Parts of the exercise:
- A) Based on the text about the Aircraft Warning Service, explain in one to three sentences why civilian volunteers were brought in to spot airplanes.
- B) Carry on the text about the Aircraft Warning Service from its last sentence.
Segment Start: Excerpt provided
The Aircraft Warning Service (AWS) was a civilian service of the United States Army Ground Observer Corps instated during World War II to keep watch for enemy planes entering American airspace. It became inactive on May 29, 1944.

Purpose
During World War I, the airplane was not generally used as a long-range fighting machine. However, during the period from 1919 to the start of World War II, the heavy bomber was created, capable of ranging far from its home base and carrying a lethal load of high explosives. It soon became clear that a warning system was needed to protect against this new threat. Technology at the outset of World War II consisted of mechanical sound detectors that were found to be inadequate to the job. It was also argued that while soldier lookouts would be valuable, their use would detract from other needed military operations.

Creation
The answer was found in calling on civilian volunteers to act as airplane spotters. With the help of the American Legion, volunteers were organized in May 1941 into the Aircraft Warning Service, the civilian arm of the Army's Ground Observer Corps. On the east coast, the AWS was under the auspices of the Army Air Force's 1st Interceptor Command (later First Fighter Command or I Fighter Command) based at Mitchel Field, New York. On the west coast, the AWS was under the auspices of the 4th Interceptor Command (later Fourth Fighter Command or IV Fighter Command) based in Riverside, California. On both coasts, observation posts, information centers and filter centers were established. The United States entered World War II on Dec 7, 1941. Many of those who could not join the military for whatever reason were recruited to the AWS. Statistically, this led to a preponderance of women, apparent in the surviving material, but seemingly little recognized.
Segment End: Excerpt provided
Segment Start: Supplied data
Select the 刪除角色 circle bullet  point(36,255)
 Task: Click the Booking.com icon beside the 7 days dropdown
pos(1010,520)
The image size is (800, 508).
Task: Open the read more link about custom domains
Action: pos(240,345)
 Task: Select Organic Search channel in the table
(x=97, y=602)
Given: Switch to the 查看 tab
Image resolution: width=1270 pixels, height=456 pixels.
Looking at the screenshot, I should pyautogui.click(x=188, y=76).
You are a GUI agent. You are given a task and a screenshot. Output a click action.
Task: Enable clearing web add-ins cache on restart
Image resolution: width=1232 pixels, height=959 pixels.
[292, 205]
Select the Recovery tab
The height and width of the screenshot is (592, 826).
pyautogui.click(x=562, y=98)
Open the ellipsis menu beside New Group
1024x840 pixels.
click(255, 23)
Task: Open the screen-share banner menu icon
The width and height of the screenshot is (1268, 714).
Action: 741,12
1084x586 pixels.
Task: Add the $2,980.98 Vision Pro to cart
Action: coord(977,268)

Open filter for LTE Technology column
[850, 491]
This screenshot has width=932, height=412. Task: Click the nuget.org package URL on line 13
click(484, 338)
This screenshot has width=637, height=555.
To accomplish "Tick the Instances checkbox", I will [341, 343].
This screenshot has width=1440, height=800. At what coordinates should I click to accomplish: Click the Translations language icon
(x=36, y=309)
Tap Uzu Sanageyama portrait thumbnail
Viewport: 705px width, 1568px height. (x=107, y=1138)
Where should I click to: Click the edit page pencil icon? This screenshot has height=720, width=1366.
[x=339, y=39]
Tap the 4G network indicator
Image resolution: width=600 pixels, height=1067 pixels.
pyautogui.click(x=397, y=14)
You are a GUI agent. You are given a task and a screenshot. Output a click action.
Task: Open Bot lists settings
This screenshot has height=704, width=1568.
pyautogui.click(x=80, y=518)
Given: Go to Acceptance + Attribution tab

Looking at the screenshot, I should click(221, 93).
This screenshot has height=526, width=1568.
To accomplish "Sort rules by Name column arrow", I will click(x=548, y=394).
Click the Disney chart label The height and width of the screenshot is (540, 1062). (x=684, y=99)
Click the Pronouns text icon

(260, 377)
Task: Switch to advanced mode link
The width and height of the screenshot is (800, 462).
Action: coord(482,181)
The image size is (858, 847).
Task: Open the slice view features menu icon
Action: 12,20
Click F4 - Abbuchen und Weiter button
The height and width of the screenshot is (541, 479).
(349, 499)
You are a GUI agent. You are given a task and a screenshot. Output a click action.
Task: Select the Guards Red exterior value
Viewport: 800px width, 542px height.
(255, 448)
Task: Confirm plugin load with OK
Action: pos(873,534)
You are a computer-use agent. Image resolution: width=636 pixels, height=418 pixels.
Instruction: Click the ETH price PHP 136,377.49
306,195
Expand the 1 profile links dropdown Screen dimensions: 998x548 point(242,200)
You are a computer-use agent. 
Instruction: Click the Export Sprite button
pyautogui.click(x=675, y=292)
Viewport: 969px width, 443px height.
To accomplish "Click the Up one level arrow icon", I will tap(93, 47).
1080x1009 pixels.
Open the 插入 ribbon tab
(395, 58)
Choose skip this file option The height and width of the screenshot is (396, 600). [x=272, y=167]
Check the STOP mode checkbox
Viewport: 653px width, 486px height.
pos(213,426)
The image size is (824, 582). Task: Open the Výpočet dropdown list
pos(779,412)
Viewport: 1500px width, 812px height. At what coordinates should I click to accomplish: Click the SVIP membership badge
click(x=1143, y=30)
Segment End: Supplied data
Responses:
- A) The heavy bomber could travel far from its home base carrying high explosives, so a warning system was needed. The mechanical sound detectors of the time weren't up to the job, and using soldiers as lookouts would have pulled them away from other needed military work, so civilian volunteers were called on instead.

- B)
Training
All observers received extensive training in aircraft recognition. This training was so successful that it spilled over into the non-AWS population. Aircraft recognition became a significant hobby providing many with thousands of hours of entertainment and spawning many books and publications, including flashcards, on the subject. Many participated in contests and recognition "Bees". Recognition clubs and meeting flourished becoming a major social phenomenon of the day. Of significant note to the training effort was the use of black, hard rubber, spotter models for various aircraft. Today, often mistaken for poor quality toys, these models can be worth hundreds of dollars and need to be preserved as part of AWS history.

As the war escalated, thousands of observation posts were established on the east coast from the top of Maine to the tip of Florida, and roughly inland as far as the western slopes of the Appalachian Mountains. On the west coast, posts ranged from upper Washington to lower California. Each post had its own code name and number. When aircraft were spotted, the volunteers would record their observations on forms or in log books and then quickly place a call to a regional Army Filter Center and verbally deliver a "Flash Message" which contained the organized data from the observation. In California these messages were a succinct series of brief phrases describing the number of planes, estimated altitude, heading direction, and number of engines: e.g., "one, high, south east, four" <personal observation>. One can imagine that aircraft approaching the coast would be spotted by multiple posts, resulting in multiple Flash Messages and, therefore, a reasonably accurate triangulation of position, speed, direction, altitude, etc.

The training and intense watching bore dramatic fruit in the autumn of 1943 when observers at a post in West Palm Beach, Florida, saw and reported instantly the passage of a German aircraft bearing American markings over their post. The fact that the plane was one that had been captured in Europe and was being flown back to the United States for examination detracted not one bit from the effectiveness of the recognition instruction.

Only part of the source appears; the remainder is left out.